ET AUX MOTIFS REPUTES ADOPTES QUE : « Sur la recevabilité de l'action : sur la prescription de l'action et l'absence d'intérêt à agir : (…) le Tribunal constate que la caisse de crédit mutuel de l'Absie a déclaré valablement sa créance au passif de la A... au représentant des créanciers le 17 septembre 1999 ; que les dispositions L621-43 et L621-46 du Code de commerce applicables à l'époque n'obligeaient pas le créancier ayant régulièrement déclaré sa créance au passif du débiteur en redressement judiciaire à procéder à une nouvelle déclaration de créance lorsque la liquidation judiciaire était prononcée à l'issue de la période d'observation ; que le Tribunal constate que le plan de redressement judiciaire a été résolu par le Tribunal de commerce de Poitiers qui a prononcé la liquidation de la société ; qu'en conséquence, le Tribunal estime que la créance de la caisse de crédit mutuel n'est pas éteinte ; que le Tribunal considère que la déclaration de créance du 17 septembre 1999 a interrompu la prescription de l'action de la caisse du crédit mutuel de l'Absie ; que la caisse de crédit mutuel étant privée de son droit d'agir à l'égard des débiteurs, l'effet interruptif se poursuit jusqu'à la clôture de la procédure collective ; qu'en conséquence le Tribunal considère que la caisse de crédit mutuel a retrouvé son droit d'agir à compter de la clôture des opérations de liquidation, à savoir le 25 février 2005 ; que le délai de 10 ans n'était donc pas écoulé lorsque la présente juridiction a été saisie et que l'action n'était pas prescrite ; que le Tribunal estime donc l'action recevable. »

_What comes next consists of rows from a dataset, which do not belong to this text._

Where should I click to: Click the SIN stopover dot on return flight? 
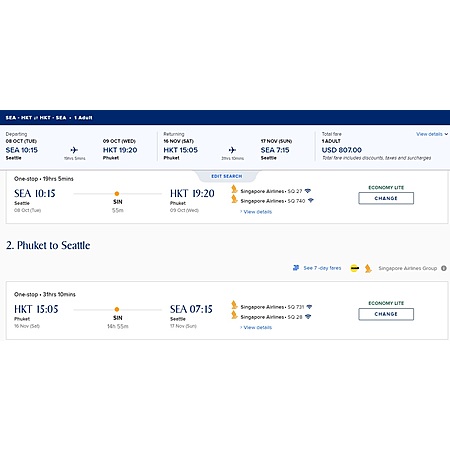(x=117, y=309)
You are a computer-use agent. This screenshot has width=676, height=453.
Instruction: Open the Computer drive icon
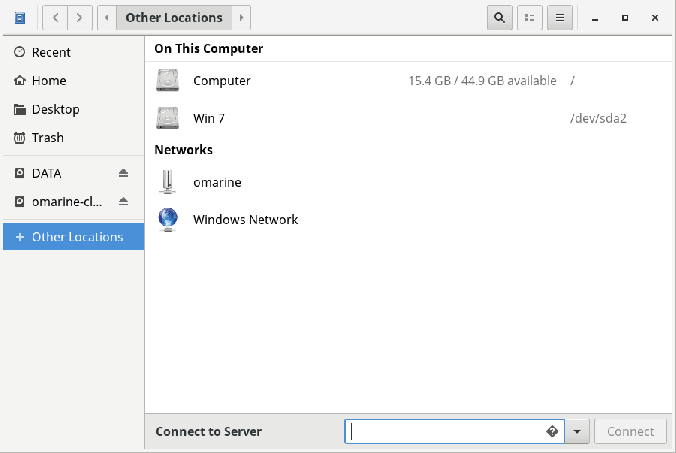pyautogui.click(x=167, y=81)
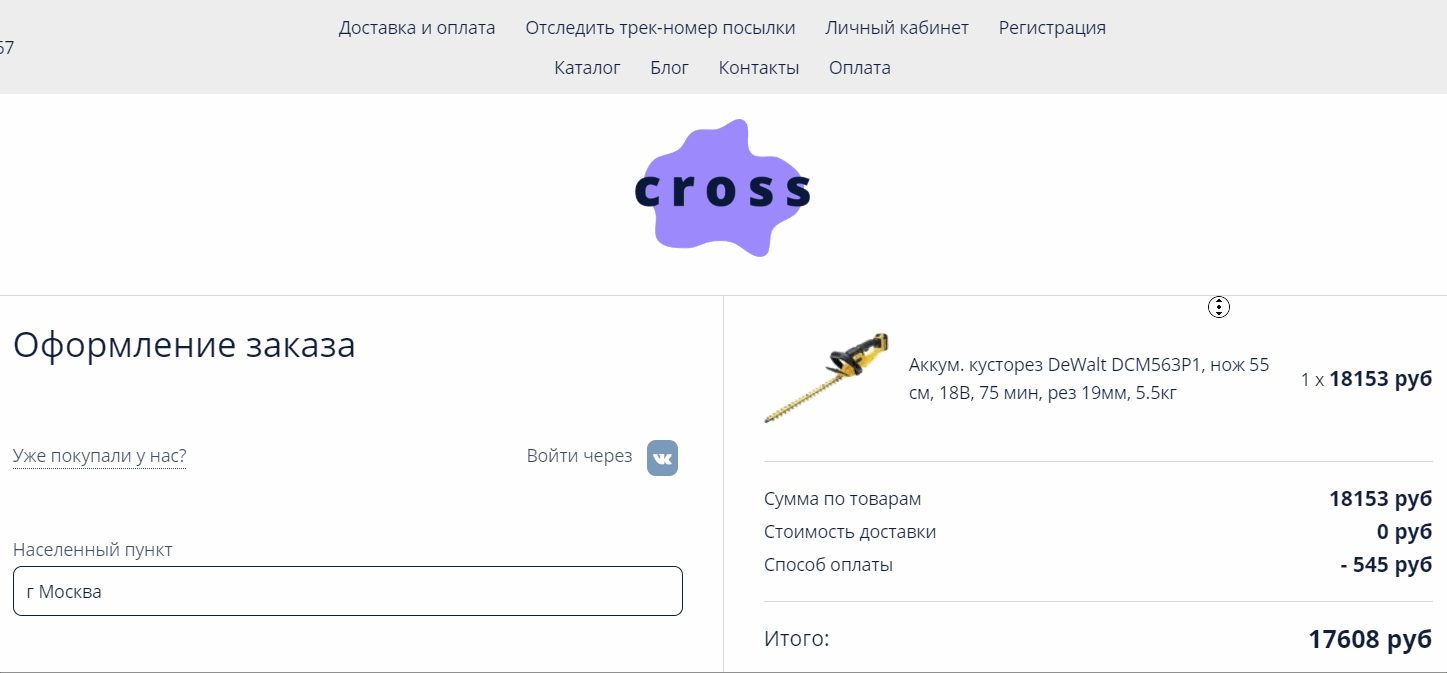
Task: Click the Уже покупали у нас? link
Action: tap(99, 457)
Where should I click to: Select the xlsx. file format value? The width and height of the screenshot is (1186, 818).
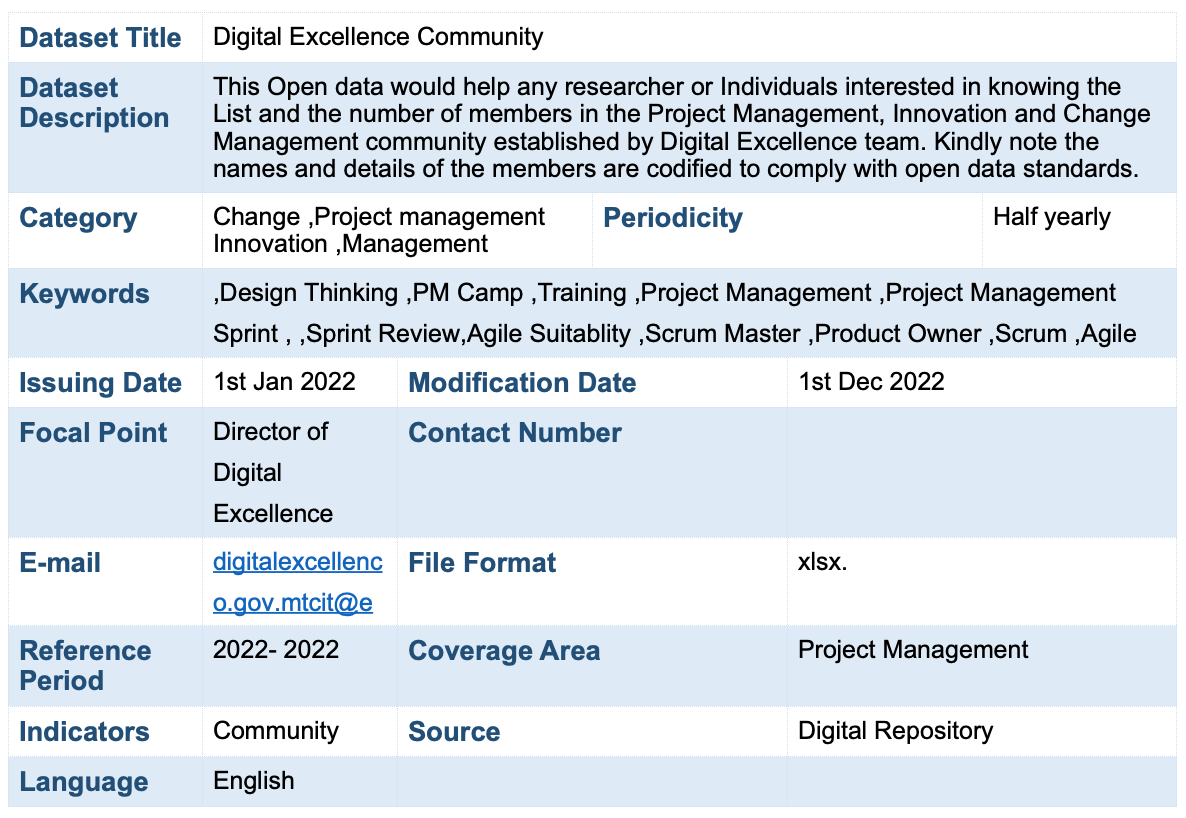[822, 562]
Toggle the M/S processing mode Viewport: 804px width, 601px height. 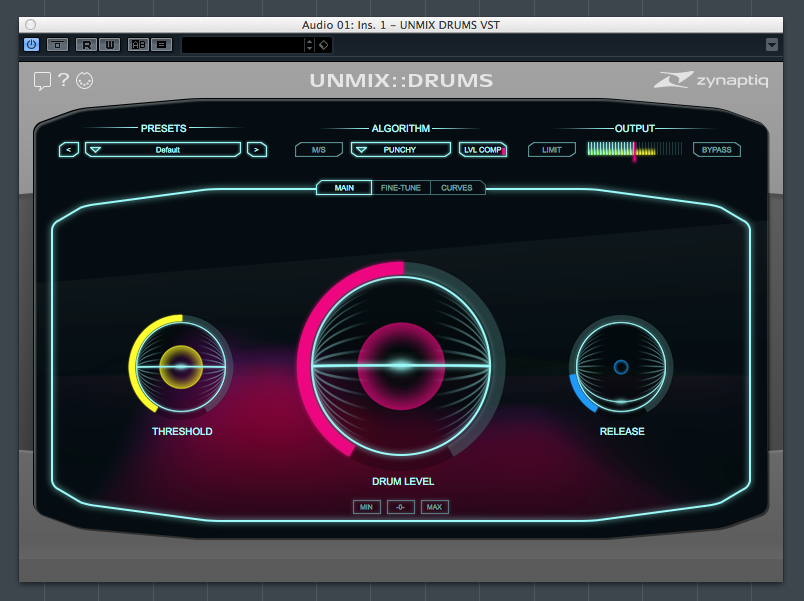tap(318, 150)
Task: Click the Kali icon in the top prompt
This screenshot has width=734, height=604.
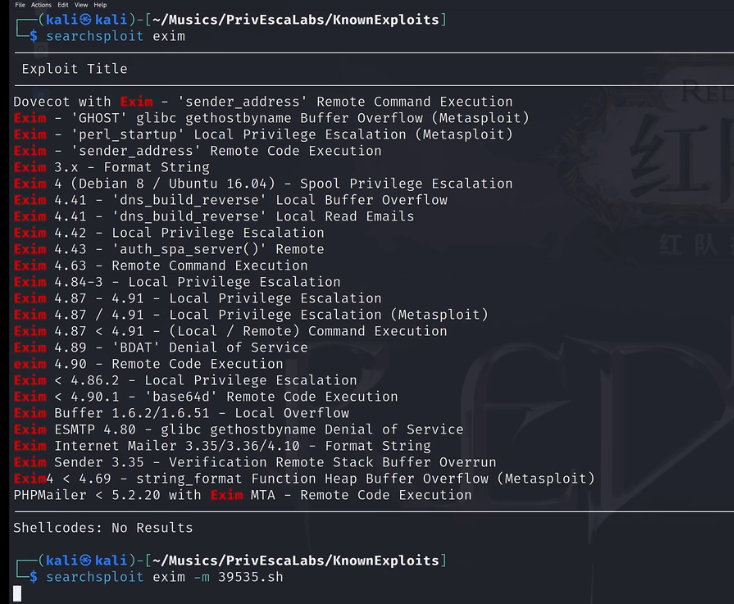Action: click(x=86, y=20)

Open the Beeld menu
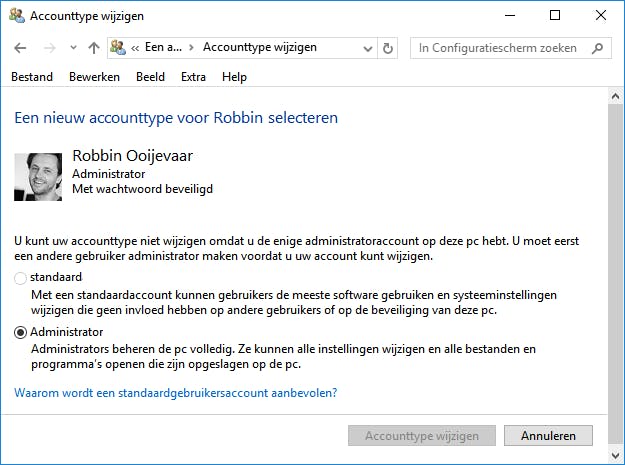click(x=150, y=77)
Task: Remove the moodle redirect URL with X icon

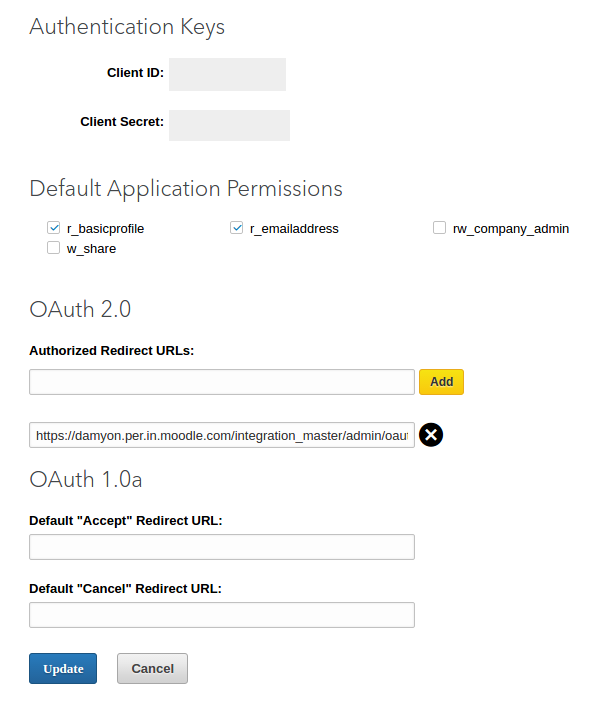Action: [431, 435]
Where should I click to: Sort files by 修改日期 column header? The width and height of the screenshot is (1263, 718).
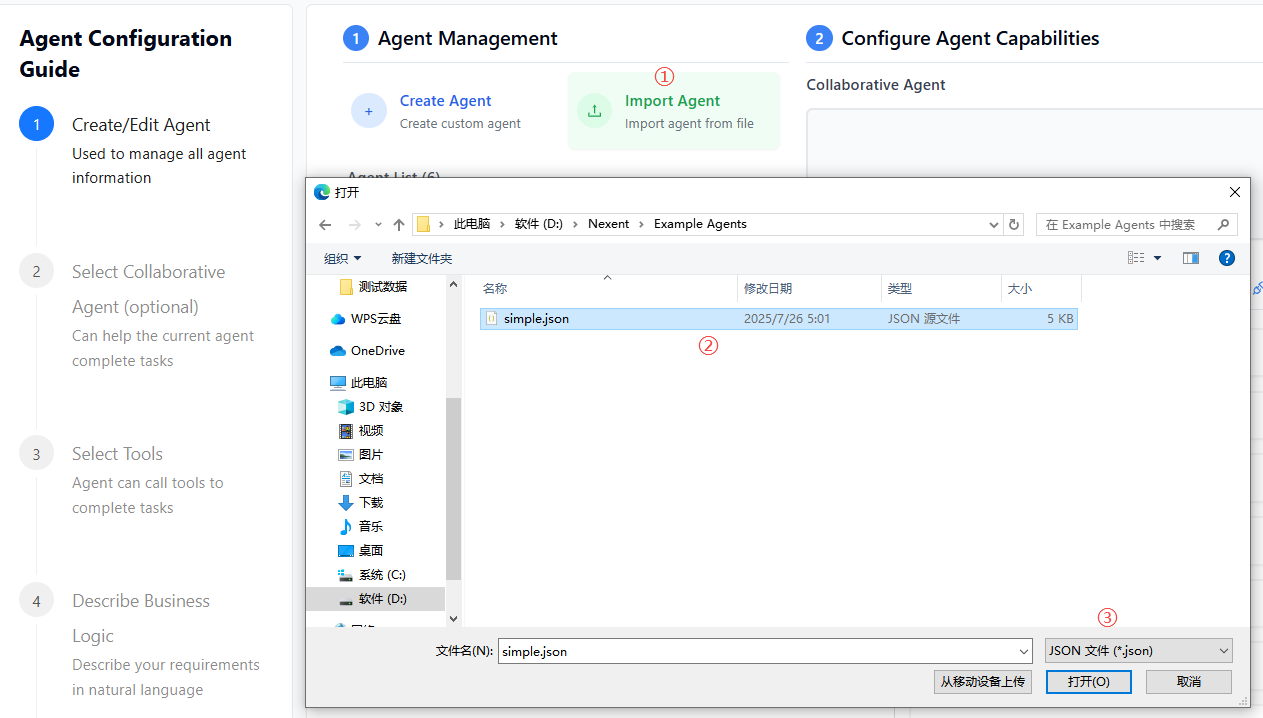tap(768, 288)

ALORS QUE après résolution du plan de redressement et ouverture d'une procédure de liquidation judiciaire, sous l'empire de la législation du 25 janvier 1985, les créanciers soumis au plan devaient à nouveau déclarer l'intégralité de leurs créances et sûretés, déduction faites des sommes perçues ; qu'à défaut de nouvelle déclaration il y avait lieu au prononcé de l'extinction de la créance ; qu'en l'espèce, la Caisse de Crédit Mutuel de l'Absie devait, à la suite de la résolution du plan de redressement de la A..., lors du prononcé de la liquidation judiciaire par un jugement du Tribunal de commerce de Poitiers du 12 septembre 2003, déclarer à nouveau sa créance à peine de voir constater son extinction ; qu'en considérant que la Caisse de Crédit Mutuel de l'Absie était recevable à agir tout en relevant que celle-ci avait uniquement déclaré sa créance le 17 septembre 1999 au passif du redressement judiciaire de la A..., sans l'avoir à nouveau déclarée à la nouvelle procédure à la suite de la résolution du plan de redressement, la Cour d'appel a violé l'ancien article L. 621-82 du Code de commerce, applicable à l'espèce.